The extracellular components of the ELDA receptor were designed to bind to two orthogonal epitope tag peptide groups, FLAG-HA or MYC-HA. Candidate receptors were identified de novo using computationally derived amino acid sequences. These receptors were tested in biological quadruplicate in HEK293 cells by transfecting plasmids containing the genes for each FLAG, HA, or MYC receptor half and corresponding SD, and SH2 domains connected to SFPs. To evaluate ELDA receptor activation by stimulatory peptide ligands, HEK293 cells programmed with FLAG-HA and MYC-HA ELDA receptors were exposed to their corresponding peptide ligands (100 µM for 24 hours) and interactions were confirmed by GFP fluorescence measured via flow cytometry. To evaluate peptide ligand activation within 3D materials, programmed HEK293 cells were encapsulated in norbornene-modified hyaluronic acid hydrogels with and without thiolated FLAG-HA peptides (5 mM). 24 hours post-encapsulation green fluorescence within transfected cells (as confirmed by dsRed720 fluorescence) was evaluated in the 3D hydrogels with and without stimulatory peptide ligands by analyzing images captured using 3D confocal microscopy.
Results: HEK293 cells programmed with MYC-HA ELDA receptors exposed to soluble MYC-HA peptides had a 29% increase in green fluorescence in comparison to programmed cells not exposed to the stimulatory peptide (Figure 1B, left plots). Soluble receptor-ligand interactions were much more sensitive between FLAG-HA ELDA receptor/peptide interactions, as evidenced by an over 150% increase in green fluorescence for peptide ligand-activated cells (Figure 1B, right plot). HEK293 cells programmed with FLAG-HA ELDA receptors encapsulated in hydrogels functionalized with FLAG-HA peptides were almost 700% brighter than programmed cells encapsulated in peptide-free hydrogels (Figure 1C). Representative images of single transfected HEK293 cells (red) qualitatively show more green fluorescence in the presence of tethered FLAG-HA peptides (green) (Figure 1D).

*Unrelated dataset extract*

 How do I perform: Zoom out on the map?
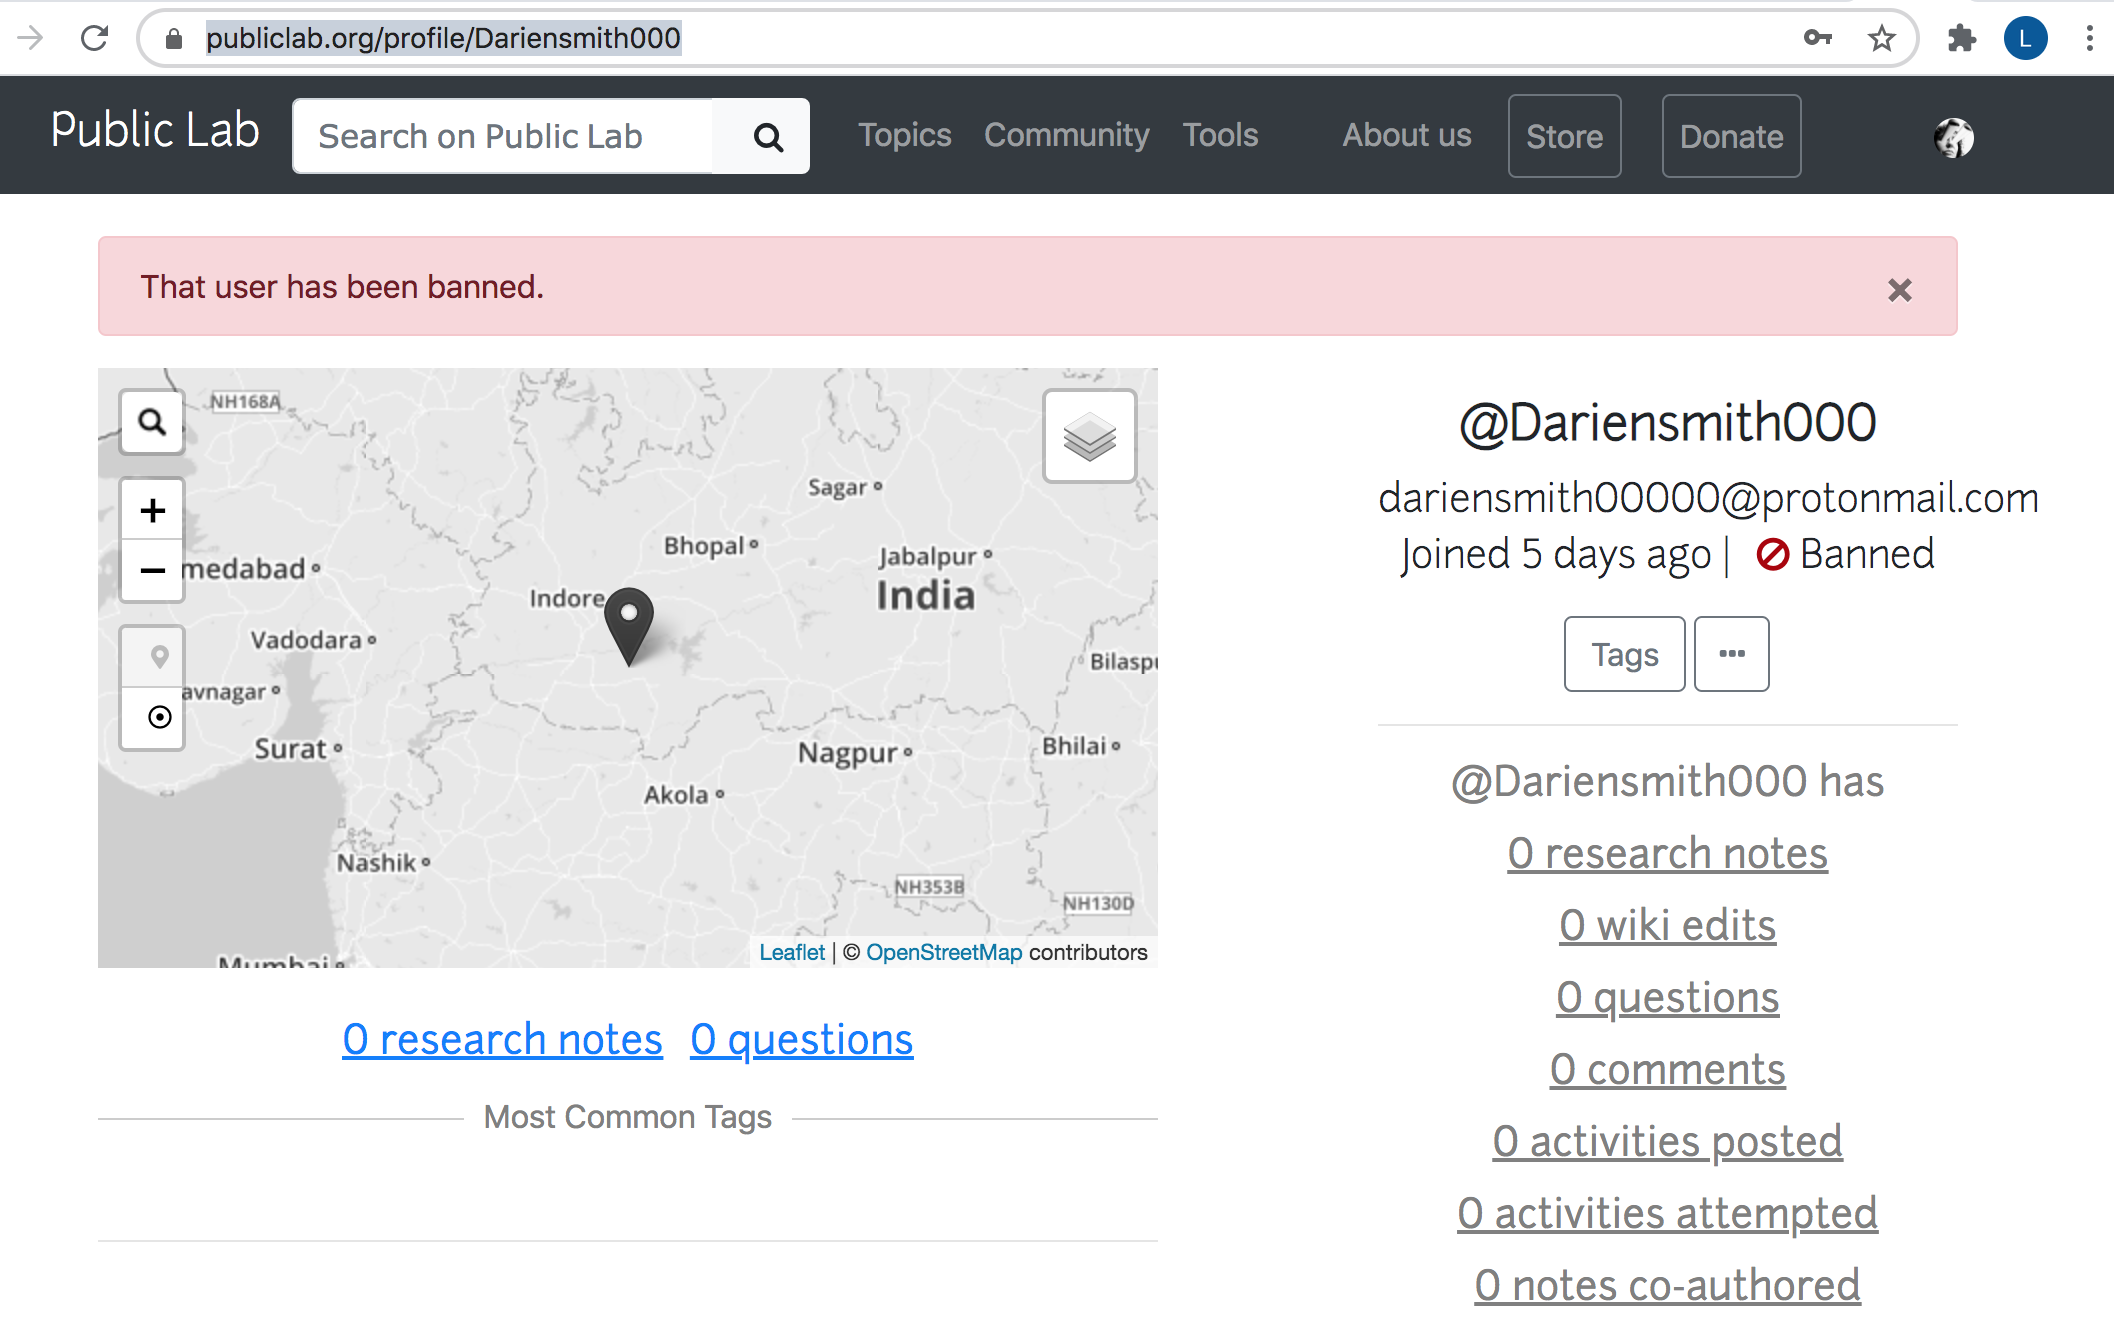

Discussion/Conclusion: This data suggests that ELDA transmembrane receptors selectively respond to soluble FLAG-HA and MYC-HA peptides in soluble form and to tethered FLAG-HA peptide ligands within 3D hydrogel materials. Ongoing efforts include replacing one of the kinase domains with a phosphatase domain capable of inactivating the platform in response to inhibitory peptide ligands, thus allowing for negative feedback regulation. Additionally, the split fluorescence molecules will be replaced with split transcriptional activation platforms (e.g., split dCas9) to allow for transcribing of genes of interest in response to stimulatory and inhibitory peptide ligands. This novel transcriptional activation scheme will allow for the release of molecules including cytokines and extracellular proteins with inhibitory peptide ligands to enable self-regulation of therapeutic outputs.